He said: “I think the work in South Africa could be significant and also show to other countries that it can work in the African continent.”

However, he pointed out that the tax alone was not a “magic bullet” but could be “cost effective” as part of the package of reforms set to be introduced in South Africa, including nutrition labelling and marketing restrictions on some foods and drinks.

Effectiveness of tax

However, the effectiveness of the tax has been questioned in some quarters, despite evidence that sugar taxes have been successfully implemented in other countries such as Mexico.

The Beverage Association of South Africa has warned it will damage economic growth and lead to job losses and claims that 97% of South African’s obesity problems have nothing to do with SSBs.

Velaphi Ratshefola, the managing director of Coca-Cola Beverages Africa, the bottling joint venture between Coca-Cola and SABMiller, said the introduction of the tax will lead it to scale down its operations in South Africa, with volumes reduced by as much as 25%.

But Dr Waqanivalu said the SSBs tax could mirror South Africa’s tobacco tax which had been a success.

He said: “There is definitely a sense that the benefits outweigh any of the economic implications there would be.”

Big is beautiful in South Africa

In South Africa, many older women aspire to be bigger, as they see it as an indication of health, happiness and affluence.

Up to 70% of women in South Africa are classified as overweight or obese, according to official figures.

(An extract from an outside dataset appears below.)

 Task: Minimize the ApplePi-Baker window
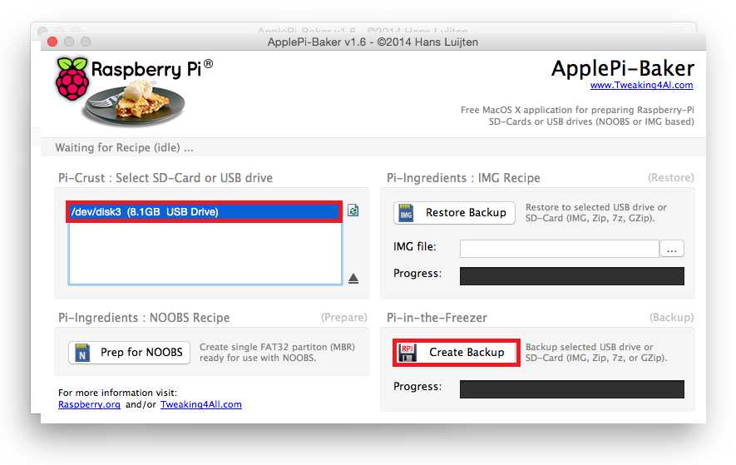(x=69, y=42)
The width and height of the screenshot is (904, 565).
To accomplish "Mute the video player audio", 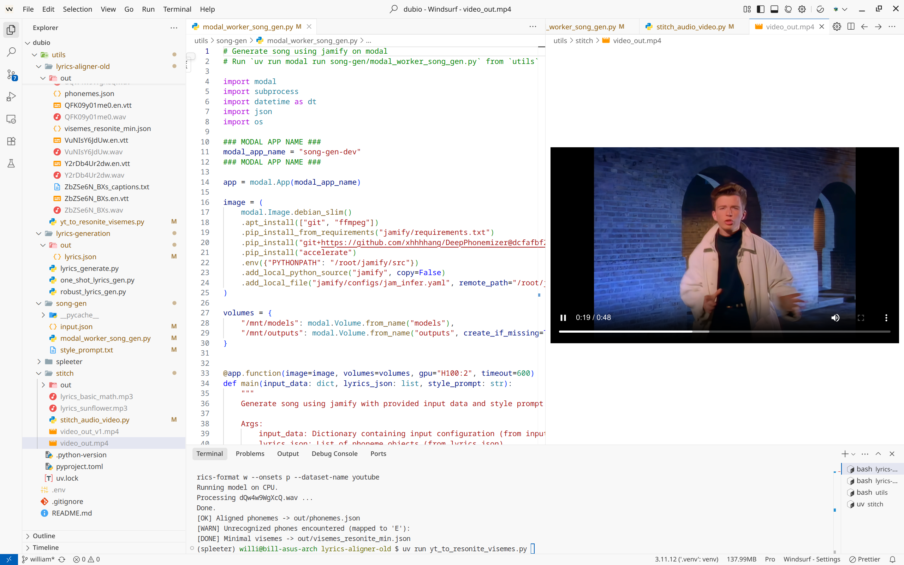I will (835, 318).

Dr Waqanivalu said such deep seated cultural thinking needed to be addressed to help reduce obesity levels, along with government reforms.

UK sugar tax revenues lowered

Meanwhile, Britain’s chancellor of the exchequer Philip Hammond yesterday said that revenues could be lower from the sugar tax, set to be introduced in April 2018, than expected as drinks companies were reducing the amount of sugar in their products to avoid the tax.

“This is good news for our children,” said Hammond in his budget speech.

The tax was expected to raise £520m (€599m) a year but the Office for Budget Responsibility said it now expected it to raise £400m (€462m) a year.

The tax will be levied in two bands: 18p a litre for drinks with 5 g of sugar per 100 ml; and 24p a litre for those containing more than 8 g per 100 ml.